Illuminating fishing net with battery-powered light-emitting diodes (LED) could save a large number of turtles from dying at the sea, conservation biologists suggest.

Millions of sea turtles have died as by-catch in gillnet fisheries in the past two decades and conversationalists have been trying to find ways to save these reptiles without reducing the intended catch of fish.

Dr Jeffrey Mangel and other conservation biologists at the University of Exeter carried out a study in Sechura Bay in northern Peru and found that illuminated fishing nets used by a small-scale fishery reduced the number of green turtle deaths by 64 percent.

They also found that there was no reduction in the intended fish catch. It was for the first time lighting technology was used in a working fishery.

The LED light they used costs £1.40 ($2) each. If the method is put in use in large scale the cost would be reduced further, the researchers claim.

The researchers used 114 pairs of nets, each typically around 500-metres in length. In each pair, one was illuminated with LED placed every ten metres along the gillnet float line while others were not.

The non-illuminated nets caught 125 green turtles while illuminated nets caught only a half. The illuminated nets also did not affect the target catch of fish.

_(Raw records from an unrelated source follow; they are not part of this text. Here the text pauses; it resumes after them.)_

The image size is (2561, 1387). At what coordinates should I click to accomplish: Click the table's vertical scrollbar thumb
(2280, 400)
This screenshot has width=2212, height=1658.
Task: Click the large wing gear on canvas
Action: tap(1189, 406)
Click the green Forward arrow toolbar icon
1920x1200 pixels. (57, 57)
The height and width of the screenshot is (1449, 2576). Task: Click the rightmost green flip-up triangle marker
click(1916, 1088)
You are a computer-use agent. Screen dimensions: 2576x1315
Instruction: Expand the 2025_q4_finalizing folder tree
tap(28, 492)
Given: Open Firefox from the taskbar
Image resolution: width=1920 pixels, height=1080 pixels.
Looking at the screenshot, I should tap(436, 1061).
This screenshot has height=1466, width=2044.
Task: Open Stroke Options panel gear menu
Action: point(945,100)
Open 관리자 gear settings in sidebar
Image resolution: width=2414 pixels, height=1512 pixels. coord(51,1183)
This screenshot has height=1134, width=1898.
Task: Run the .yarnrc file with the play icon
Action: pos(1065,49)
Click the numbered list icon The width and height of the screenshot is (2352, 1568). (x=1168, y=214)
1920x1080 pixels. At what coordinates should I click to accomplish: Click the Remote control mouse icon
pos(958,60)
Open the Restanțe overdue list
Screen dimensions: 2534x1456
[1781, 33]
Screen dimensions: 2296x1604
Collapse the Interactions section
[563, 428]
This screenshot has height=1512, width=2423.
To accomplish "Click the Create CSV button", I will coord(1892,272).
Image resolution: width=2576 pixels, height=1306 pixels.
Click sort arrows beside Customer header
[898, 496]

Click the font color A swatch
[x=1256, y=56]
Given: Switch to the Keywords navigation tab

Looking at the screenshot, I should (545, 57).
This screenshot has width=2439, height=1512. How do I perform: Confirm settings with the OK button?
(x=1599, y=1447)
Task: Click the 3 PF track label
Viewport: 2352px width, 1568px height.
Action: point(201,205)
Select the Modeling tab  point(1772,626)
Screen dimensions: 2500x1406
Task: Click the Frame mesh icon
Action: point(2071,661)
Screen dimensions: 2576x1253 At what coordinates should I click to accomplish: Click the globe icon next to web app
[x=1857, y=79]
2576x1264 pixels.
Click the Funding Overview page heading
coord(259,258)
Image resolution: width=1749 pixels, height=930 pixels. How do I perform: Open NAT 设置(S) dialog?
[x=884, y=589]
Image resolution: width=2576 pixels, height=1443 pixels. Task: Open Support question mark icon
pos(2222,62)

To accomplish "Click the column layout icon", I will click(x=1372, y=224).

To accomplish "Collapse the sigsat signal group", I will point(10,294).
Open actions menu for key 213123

The conservationists are now working with larger fisheries in Peru and with different coloured lights to see if the results can be repeated and applied with more critically endangered species, reported science portal EurekAlert.

The innovative study was published in Marine Ecology Progress Series.

“By-catch is a complex, global issue that threatens the sustainability and resilience of our fishing communities, economies and ocean ecosystems,” Eileen Sobeck, US’s assistant National Oceanic and Atmospheric Administration (NOAA) administrator for fisheries was quoted as saying.